All that belongs in the answer is the lines from the one containing "Focus the 카카오메일 아이디, 이메일, 전화번호 field" to the end of the listing below, copied exactly, pictures excluded.

**INPUT**
---

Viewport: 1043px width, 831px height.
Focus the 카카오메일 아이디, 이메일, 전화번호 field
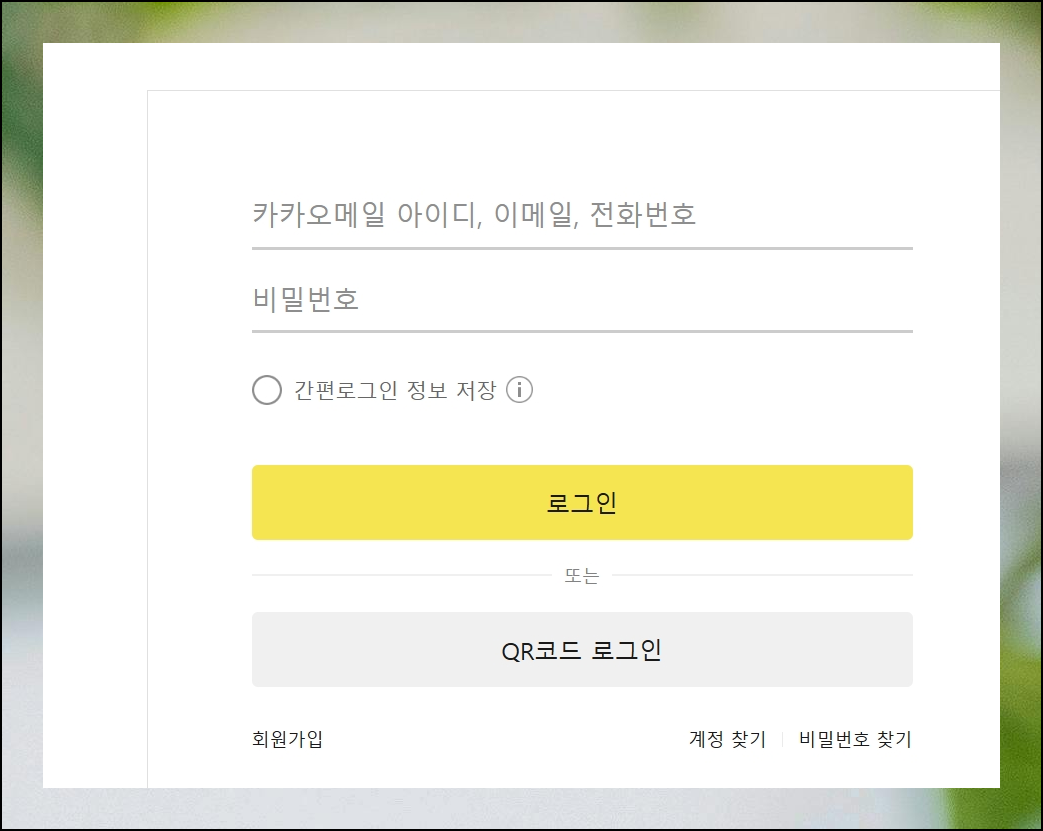tap(582, 215)
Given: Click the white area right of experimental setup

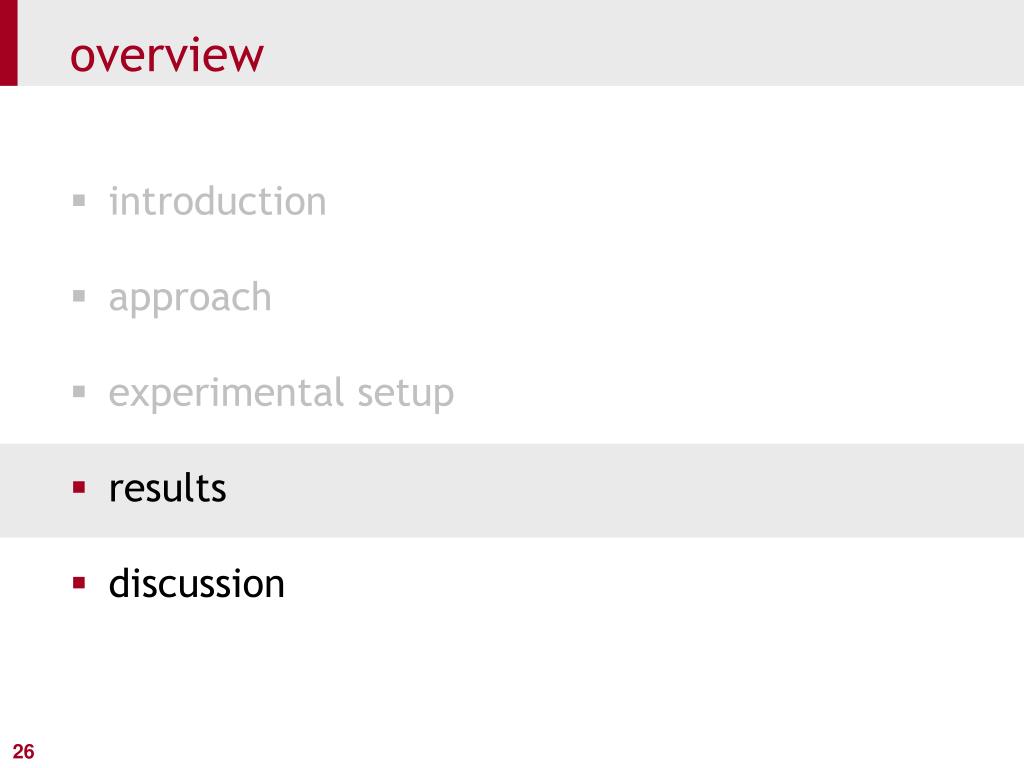Looking at the screenshot, I should [x=738, y=394].
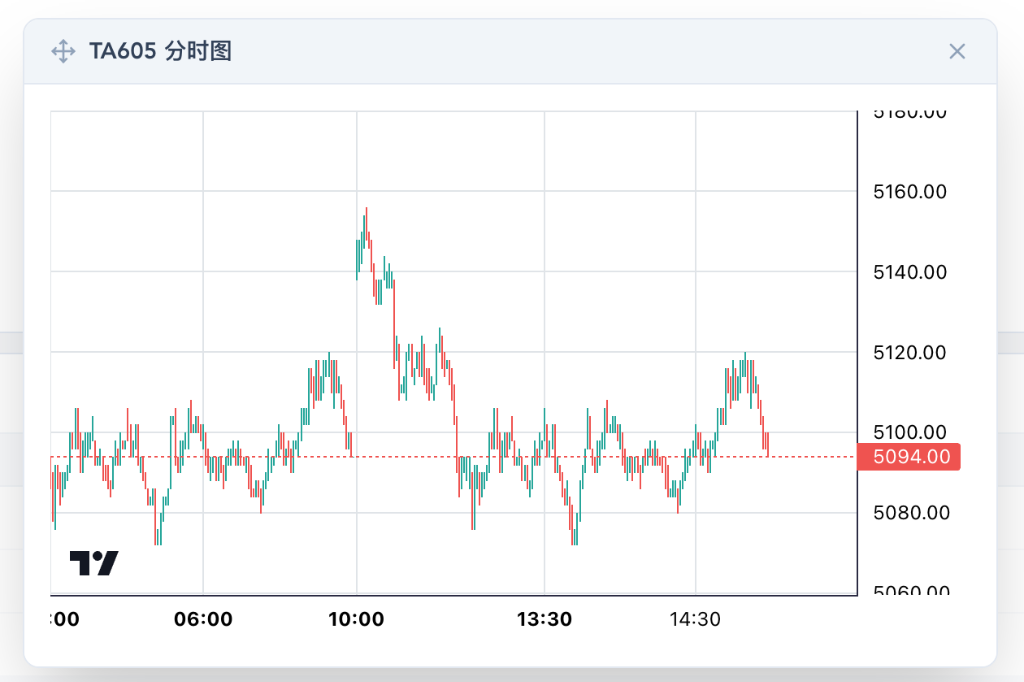Screen dimensions: 1024x682
Task: Click the 10:00 time label
Action: [x=359, y=619]
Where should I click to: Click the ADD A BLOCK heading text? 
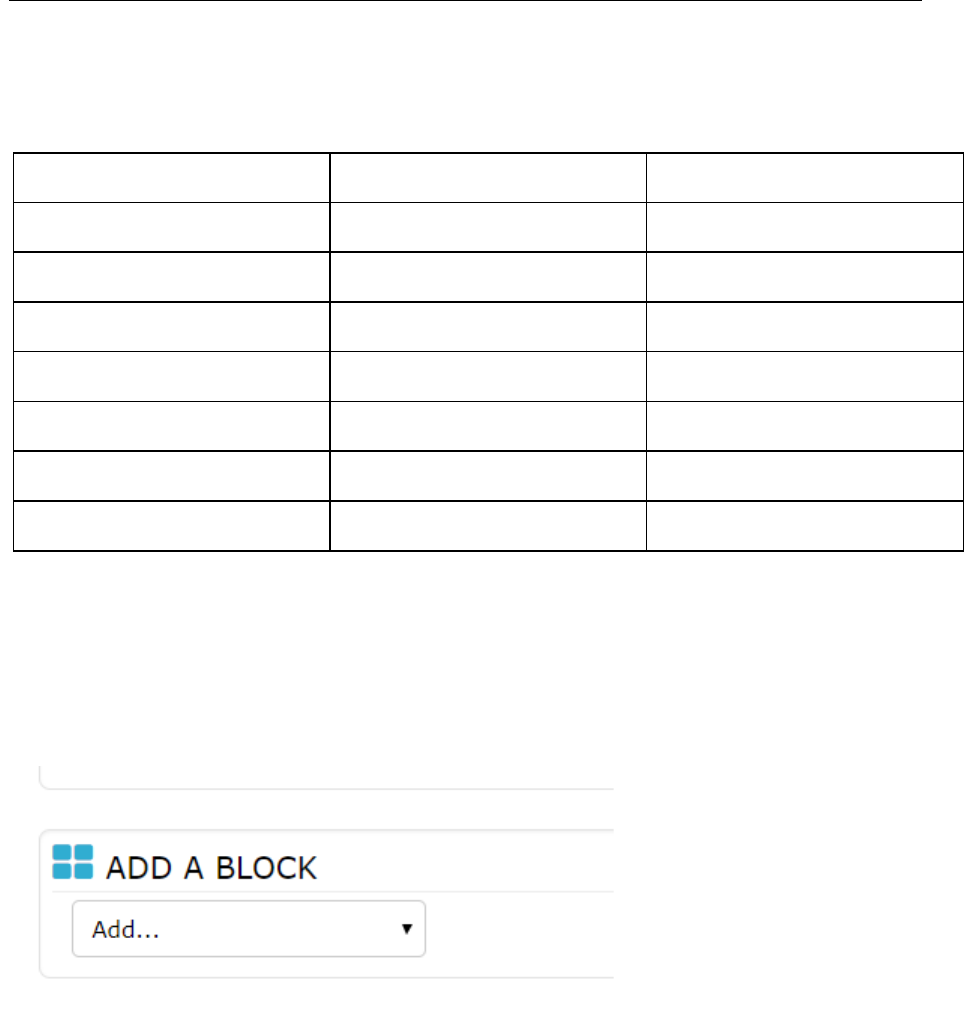click(x=211, y=867)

---

**SOLUTION FOR THIS PROBLEM**
Focus the 카카오메일 아이디, 이메일, 전화번호 field
tap(582, 215)
Given: Click the white area right of experimental setup

Looking at the screenshot, I should [x=738, y=394].
Screen dimensions: 1024x682
Task: Click the 10:00 time label
Action: [x=359, y=619]
Where should I click to: Click the ADD A BLOCK heading text? 
click(x=211, y=867)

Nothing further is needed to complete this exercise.